### PROBLEM TO SOLVE
Give an exact transcription limited to the lines from the one with "This screenshot has width=506, height=328." through the end of the entries, including both; no pictures belong in it.

(Saved entries)
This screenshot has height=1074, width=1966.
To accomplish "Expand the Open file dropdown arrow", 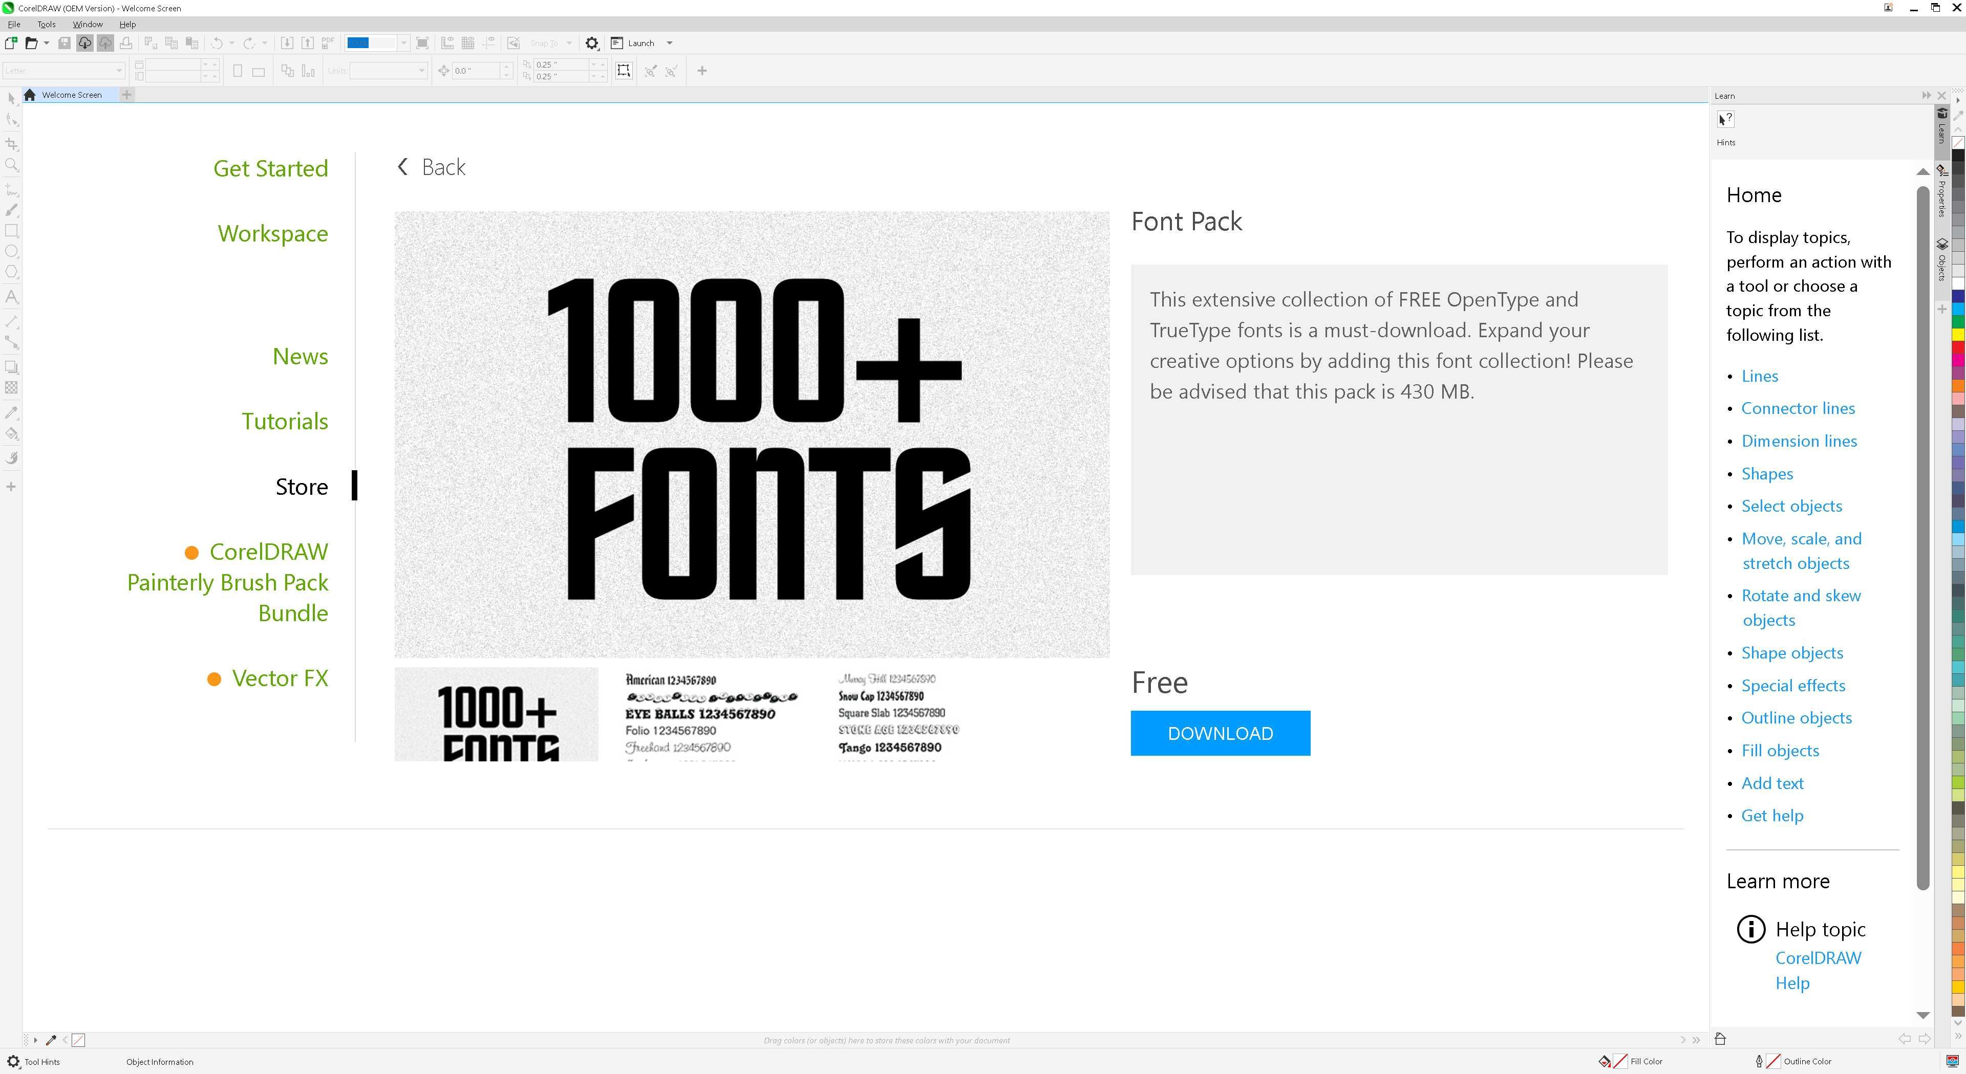I will (x=47, y=43).
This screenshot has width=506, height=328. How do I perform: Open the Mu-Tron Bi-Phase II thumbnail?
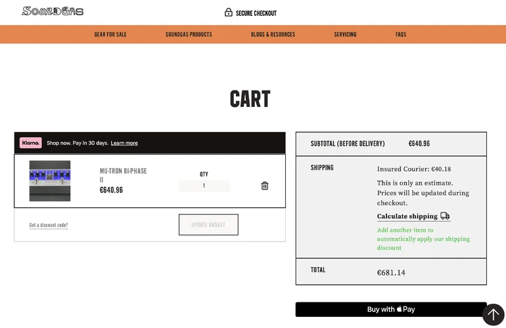[x=50, y=181]
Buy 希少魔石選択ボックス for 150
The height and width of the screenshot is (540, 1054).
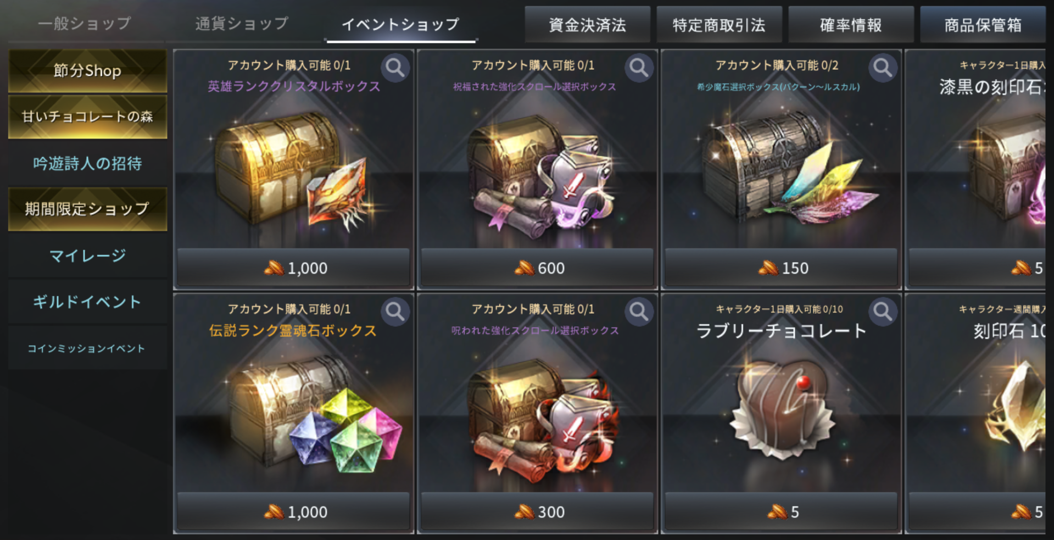781,268
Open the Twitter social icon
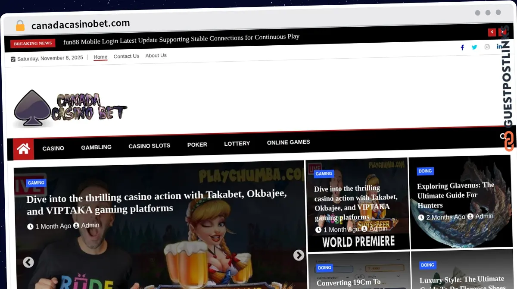The width and height of the screenshot is (517, 289). (474, 47)
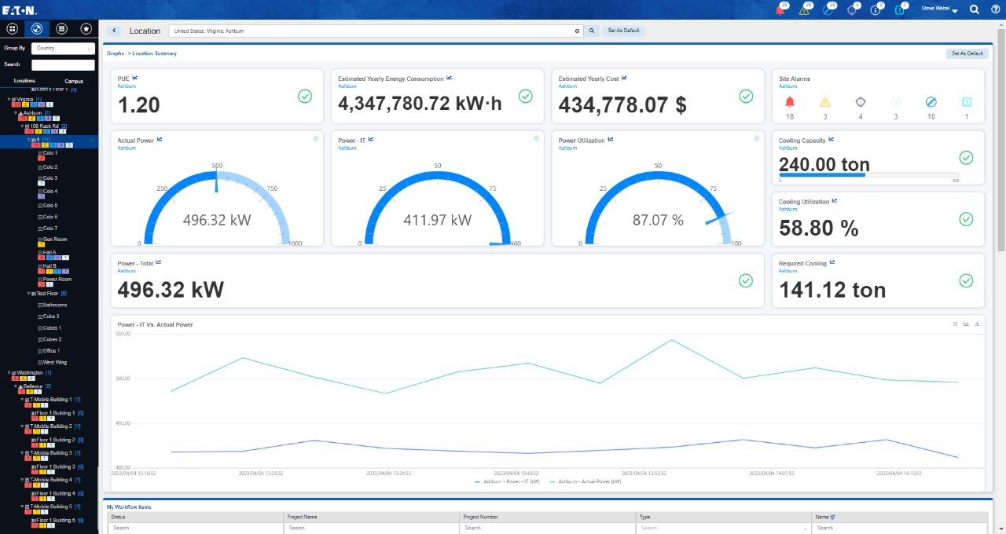Download the Power IT vs Actual chart
This screenshot has width=1006, height=534.
tap(977, 324)
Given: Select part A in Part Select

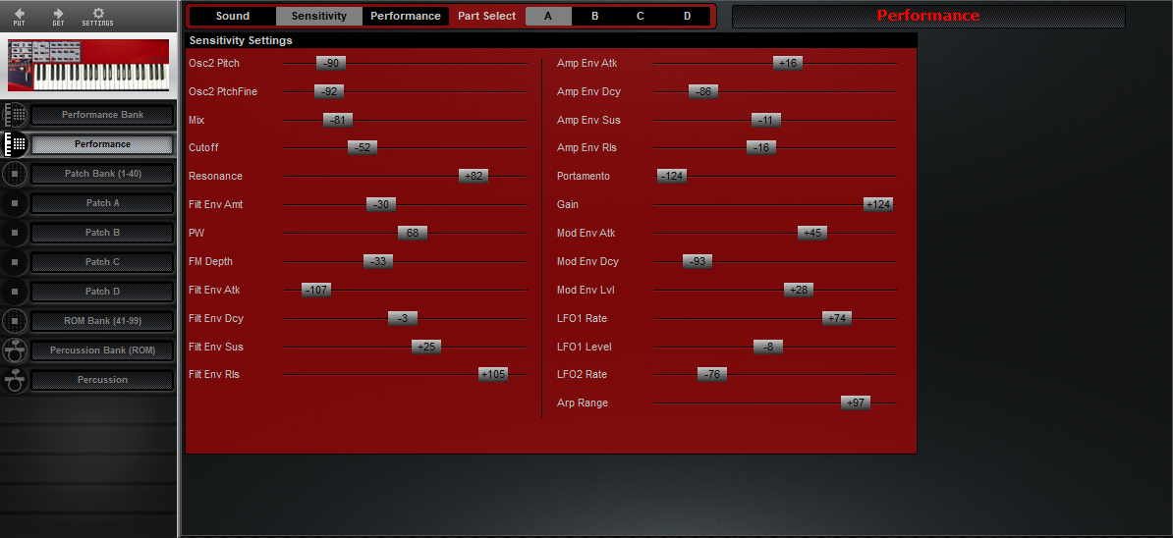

### OUTPUT OF THE TASK
This screenshot has width=506, height=328. How do I perform: Open the Mu-Tron Bi-Phase II thumbnail?
[x=50, y=181]
Buy 希少魔石選択ボックス for 150
The height and width of the screenshot is (540, 1054).
781,268
Open the Twitter social icon
The width and height of the screenshot is (517, 289). (474, 47)
Download the Power IT vs Actual chart
This screenshot has width=1006, height=534.
tap(977, 324)
Given: Select part A in Part Select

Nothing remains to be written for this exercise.